** RECORDED DATA **
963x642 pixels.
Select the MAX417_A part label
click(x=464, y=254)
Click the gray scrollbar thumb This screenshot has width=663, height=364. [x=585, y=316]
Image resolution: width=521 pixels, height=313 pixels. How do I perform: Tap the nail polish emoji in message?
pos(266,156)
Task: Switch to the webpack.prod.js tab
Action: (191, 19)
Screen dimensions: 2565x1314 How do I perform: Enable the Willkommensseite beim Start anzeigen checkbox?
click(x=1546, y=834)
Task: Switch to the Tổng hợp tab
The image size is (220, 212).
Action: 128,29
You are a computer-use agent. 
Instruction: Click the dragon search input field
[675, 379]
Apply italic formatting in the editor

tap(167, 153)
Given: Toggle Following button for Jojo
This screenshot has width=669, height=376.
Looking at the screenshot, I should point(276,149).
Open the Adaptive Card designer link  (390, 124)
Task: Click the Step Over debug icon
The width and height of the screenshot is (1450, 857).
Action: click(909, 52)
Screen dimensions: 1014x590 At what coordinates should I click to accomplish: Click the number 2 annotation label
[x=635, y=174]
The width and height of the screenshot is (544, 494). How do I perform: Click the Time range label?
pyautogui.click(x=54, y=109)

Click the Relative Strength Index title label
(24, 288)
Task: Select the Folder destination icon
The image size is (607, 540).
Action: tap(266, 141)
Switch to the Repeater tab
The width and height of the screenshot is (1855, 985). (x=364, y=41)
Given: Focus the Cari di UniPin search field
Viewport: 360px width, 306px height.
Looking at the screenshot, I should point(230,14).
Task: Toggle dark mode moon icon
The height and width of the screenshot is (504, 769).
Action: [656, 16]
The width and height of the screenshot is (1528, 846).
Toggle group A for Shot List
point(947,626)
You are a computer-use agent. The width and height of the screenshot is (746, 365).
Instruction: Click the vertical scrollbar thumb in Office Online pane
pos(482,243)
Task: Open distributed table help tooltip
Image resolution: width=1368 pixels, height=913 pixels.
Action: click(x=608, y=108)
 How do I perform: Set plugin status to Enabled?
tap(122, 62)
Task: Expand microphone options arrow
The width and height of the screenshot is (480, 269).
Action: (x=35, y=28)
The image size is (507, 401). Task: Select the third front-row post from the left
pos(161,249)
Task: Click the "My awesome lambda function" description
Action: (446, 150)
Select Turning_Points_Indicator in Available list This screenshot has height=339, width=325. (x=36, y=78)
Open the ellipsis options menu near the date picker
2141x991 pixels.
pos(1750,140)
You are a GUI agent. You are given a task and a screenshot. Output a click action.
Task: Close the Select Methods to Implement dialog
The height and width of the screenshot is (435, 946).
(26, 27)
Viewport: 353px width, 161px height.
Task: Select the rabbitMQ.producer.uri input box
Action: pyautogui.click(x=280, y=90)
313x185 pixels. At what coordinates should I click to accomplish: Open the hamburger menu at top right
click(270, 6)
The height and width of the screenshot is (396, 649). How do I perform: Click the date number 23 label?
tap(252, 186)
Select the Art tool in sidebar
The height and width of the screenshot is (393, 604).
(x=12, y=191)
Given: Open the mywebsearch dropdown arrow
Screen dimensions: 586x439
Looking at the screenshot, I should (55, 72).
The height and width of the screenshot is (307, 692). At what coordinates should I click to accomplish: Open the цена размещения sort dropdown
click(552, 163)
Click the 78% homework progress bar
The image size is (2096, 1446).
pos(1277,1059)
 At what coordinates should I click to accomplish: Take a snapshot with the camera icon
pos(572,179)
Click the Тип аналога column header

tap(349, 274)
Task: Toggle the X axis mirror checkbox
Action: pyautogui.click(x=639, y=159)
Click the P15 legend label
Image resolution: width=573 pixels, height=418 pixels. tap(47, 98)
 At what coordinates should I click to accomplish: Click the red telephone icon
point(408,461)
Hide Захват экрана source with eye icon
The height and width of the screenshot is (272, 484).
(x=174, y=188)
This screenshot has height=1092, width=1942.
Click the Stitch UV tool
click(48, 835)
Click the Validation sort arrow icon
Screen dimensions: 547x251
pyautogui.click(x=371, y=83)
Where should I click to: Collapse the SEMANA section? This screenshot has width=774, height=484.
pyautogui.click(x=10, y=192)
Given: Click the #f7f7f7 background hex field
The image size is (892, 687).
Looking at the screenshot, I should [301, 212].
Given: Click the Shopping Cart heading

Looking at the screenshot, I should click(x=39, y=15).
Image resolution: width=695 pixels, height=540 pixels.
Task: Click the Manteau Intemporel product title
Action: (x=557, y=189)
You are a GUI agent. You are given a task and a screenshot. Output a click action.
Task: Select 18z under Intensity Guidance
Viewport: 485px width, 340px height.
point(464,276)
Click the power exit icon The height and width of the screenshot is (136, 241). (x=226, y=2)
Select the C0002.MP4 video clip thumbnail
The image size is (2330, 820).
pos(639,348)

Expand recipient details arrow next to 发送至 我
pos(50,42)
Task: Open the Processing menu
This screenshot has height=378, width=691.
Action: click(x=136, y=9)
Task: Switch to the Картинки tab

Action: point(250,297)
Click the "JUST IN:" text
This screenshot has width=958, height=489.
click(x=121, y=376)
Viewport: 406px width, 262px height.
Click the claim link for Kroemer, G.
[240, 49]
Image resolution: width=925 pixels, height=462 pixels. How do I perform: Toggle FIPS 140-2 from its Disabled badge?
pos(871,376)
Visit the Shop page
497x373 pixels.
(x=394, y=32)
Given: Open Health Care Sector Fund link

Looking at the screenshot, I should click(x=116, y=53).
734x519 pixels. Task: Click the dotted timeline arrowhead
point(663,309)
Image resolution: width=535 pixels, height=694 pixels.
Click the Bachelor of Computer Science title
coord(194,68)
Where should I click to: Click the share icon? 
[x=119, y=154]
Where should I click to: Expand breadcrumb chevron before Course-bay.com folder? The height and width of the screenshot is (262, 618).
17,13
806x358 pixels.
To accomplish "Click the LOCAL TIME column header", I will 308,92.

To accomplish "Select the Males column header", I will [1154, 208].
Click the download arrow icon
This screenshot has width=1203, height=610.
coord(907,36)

** REQUIRED TASK **
Copy out the entries above, starting at the line containing "Click the power" and ending with the line containing "Looking at the screenshot, I should click(x=116, y=53).", including both of those lines.

** SOLUTION TO THIS PROBLEM **
Click the power exit icon The height and width of the screenshot is (136, 241). (x=226, y=2)
Select the C0002.MP4 video clip thumbnail
The image size is (2330, 820).
pos(639,348)

Expand recipient details arrow next to 发送至 我
pos(50,42)
Task: Open the Processing menu
This screenshot has height=378, width=691.
Action: click(x=136, y=9)
Task: Switch to the Картинки tab

Action: point(250,297)
Click the "JUST IN:" text
This screenshot has width=958, height=489.
click(x=121, y=376)
Viewport: 406px width, 262px height.
Click the claim link for Kroemer, G.
[240, 49]
Image resolution: width=925 pixels, height=462 pixels. How do I perform: Toggle FIPS 140-2 from its Disabled badge?
pos(871,376)
Visit the Shop page
497x373 pixels.
(x=394, y=32)
Given: Open Health Care Sector Fund link

Looking at the screenshot, I should click(x=116, y=53).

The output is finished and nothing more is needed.